Las hojas del otoño (siempre el amarillo en la ciudad) y un bosque.
“Lugares comunes, nada más”. Las piernas, el pecho estrujado. “Y, sin embargo, no puedo...” Y se tumbaba. Cigarrillos sobre la cama. (Señora nada, ¿ha visto cuán miserable es la cara de una mujer, señora, ha visto?)
Se durmió. Soñó con el paraíso y despertó, solo.
“Ya sé, se fue para siempre”. Ella no estaba (“sé”). Sus rastros (tic) imprecisos: la colilla del pucho humedecido, una bufanda (“fue”), absurdo presente. Un garabato en las fundas.
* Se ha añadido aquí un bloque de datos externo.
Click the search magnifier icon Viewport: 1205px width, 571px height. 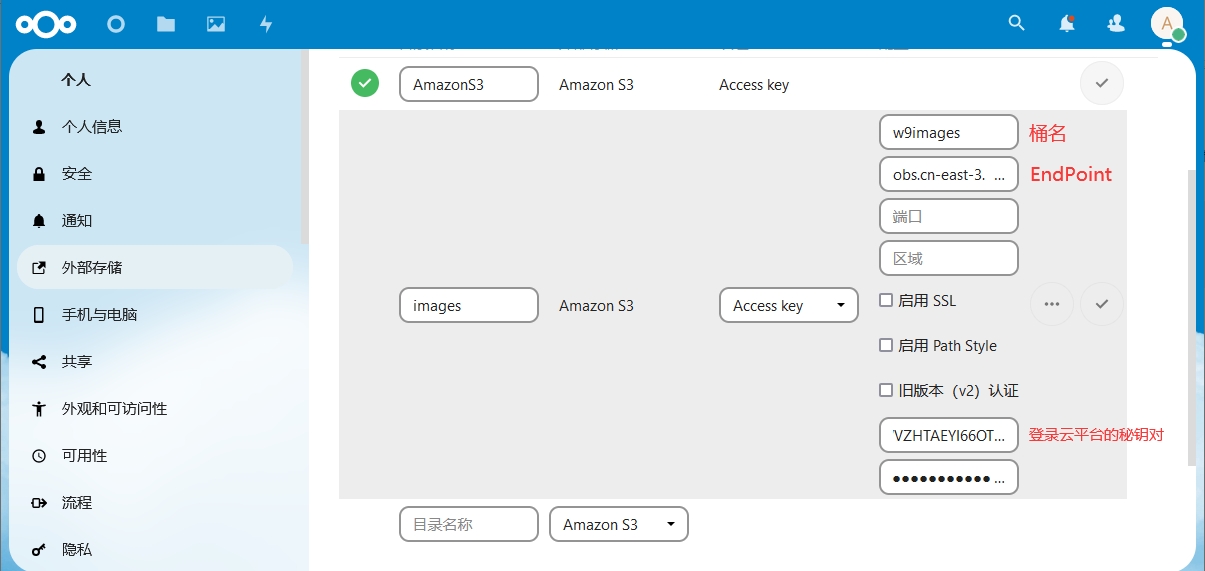tap(1017, 23)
No más (no, tac: “para siempre”).
Cuando despertó, tenía una flor entre sus dedos (y ceniza entre los ojos). La página repetía, callada: Si el hombre atravesara el paraíso en un sueño, y le dieran una flor como prueba de que había estado allí, y si al despertar encontrara una flor en su mano... entonces, ¿qué?
Se levantó. Pasó su mano por la cara.
El espejo, con polvo de años. Comenzaba - lo sabía – la tristeza de las hojas, los bares como cráteres, la obvia lluvia de ocasión.
Y así fue como él abandonó la flor en la almohada.
Se repitió, para inmediatamente después olvidarlo: abandono la flor en la almohada.
Y, sin embargo, jamás recordó dónde la había dejado (le costó mucho recordar esa flor).
Años más tarde, obligado a escribirse, leyó:
Los años saben negociar con el paraíso y con el infierno.
La oscuridad no fue, entonces, ceniza.